Saturday, July 18, 2015

Abstraksi Buku Kidung Bumi Segandu Karya Wahyu Iryana


Zaman pra sejarah adalah zaman belum mengenal tulisan, secara logika manusia sejarah yang berperadaban adalah manusia yang telah mengamalkan budaya tulis-menulis. Abad ke 4 SM ditemukan prasasti batu tulis di Kutai Kertanegara, menandakan manusia Nusantara sudah berperadaban. Menulis adalah sesuatu yang harus menjadi tradisi dikalangan akedemisi apalagi seorang sejarawan, menurut Sartono Kartodirdjo sang mbahnya sejarawan Indonesia syarat menjadi seorang sejarawan idealnya harus mampu menulis.

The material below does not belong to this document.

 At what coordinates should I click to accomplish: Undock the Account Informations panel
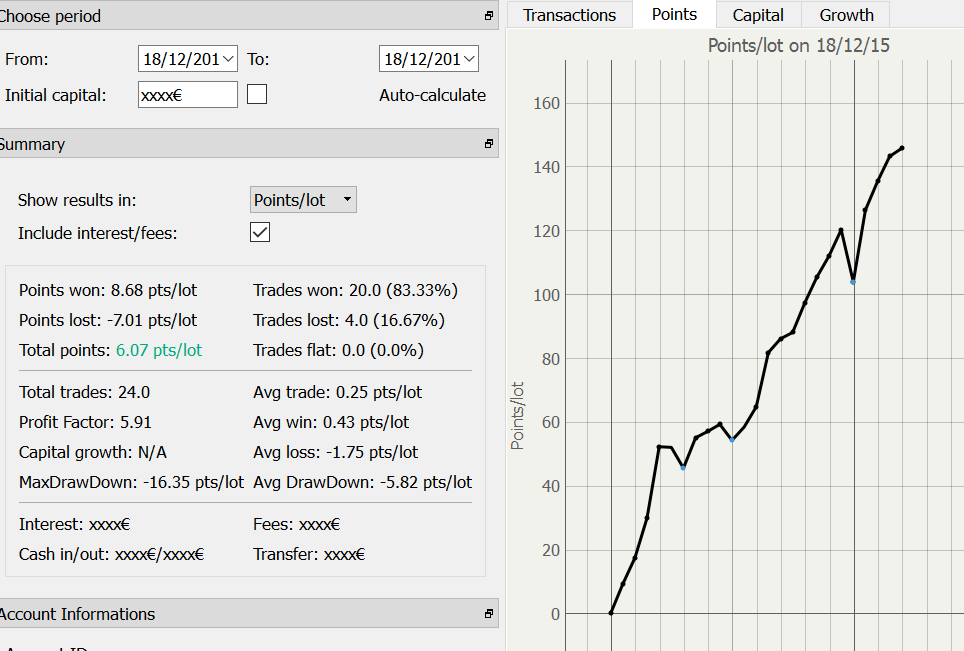[489, 614]
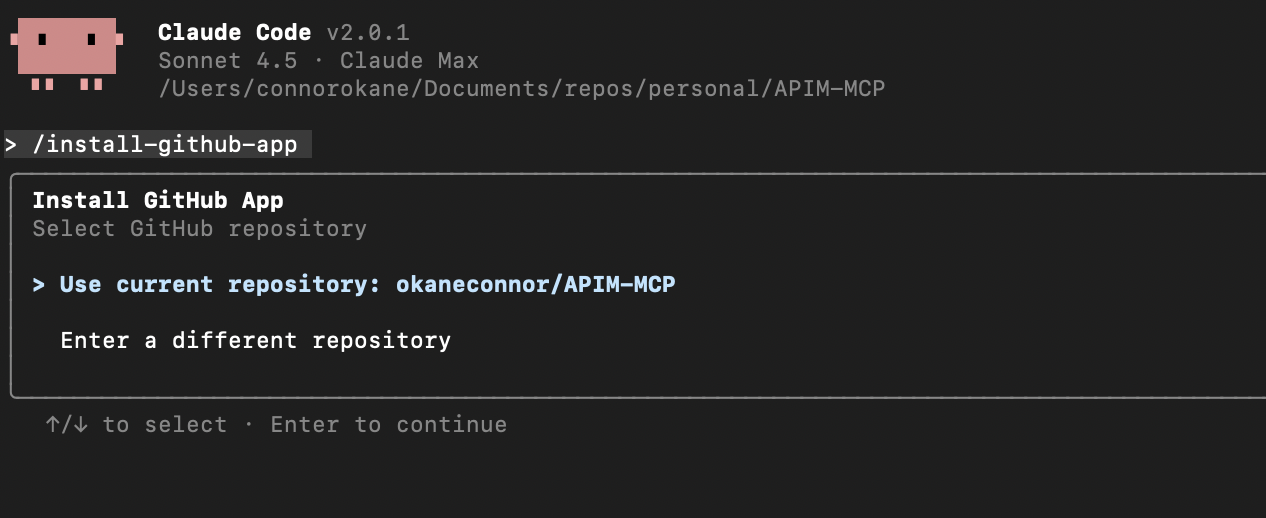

Novel Tetralogi Pramoedya Ananta Toer tertulis bahwa dari semua kegiatan pribumi, ternyata yang dianggap mahkota kegiatan adalah jurnalistik. Dan barang tentu bukan jurnalistik sebagaimana dikenal oleh Eropa, tapi menulis di Koran atau Majalah dengan nama terpampang, baik nama benar, nama pena atau inisial. Orang boleh pandai setinggi langit, tapi selama ia tidak menulis, ia akan hilang di dalam masyarakat dan dari sejarah. Menulis adalah bekerja untuk keabadian. Dan jurnalistik gaya Hindia merupakan perpaduan alamiah dari gerakan pribumi untuk kepemimpinan dan keabadian. Kita ada karena kita menulis tambah Kang Iip D Yahya.

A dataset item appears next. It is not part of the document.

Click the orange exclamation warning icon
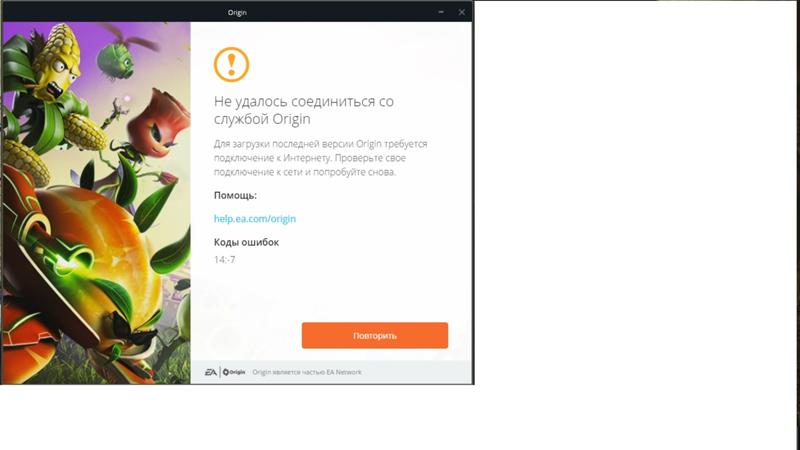Screen dimensions: 800x450 pyautogui.click(x=231, y=65)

         Maka tidak mengherankan jika tulisan sarat dengan muatan terhadap keadaan riil yang terjadi di masyarakat, serta kritik terhadap sistem modernisme yang sering membuat orang menjadi sengsara. Advokasi yang paling ampuh adalah dengan media jurnalistik, karena lewat jurnalistik faham kesadaran sosial mudah menyebar kemana-mana. Sebab salah satu tujuan jurnalistik adalah “ Membangun Opini Publik “. Sehingga keberadaannya sangat signifikan untuk menyebarkan faham kebhinekaan, dan membangun kritisisme menuju masyarakat yang berperadaban.

Buku Kidung Bumi Segandu adalah kumpulan celoteh Wahyu Iryana (Kang Wayan) untuk mengungkapkan kegelisahan terkait kritik sosial, tafsir budaya, potret sejarah, pepeling hidup Manusia DerBon (Dermayu-Cerbon) pepakem visioner Sunan Gunung Jati, pemahaman keagamaan, khasanah kearifan lokal dan wawasan kebangsaan. Apabila kata adalah senjata maka menulis adalah melawan, mereka para penulis sesungguhnya pewaris peradaban. Mari menulis semoga bermanfaat.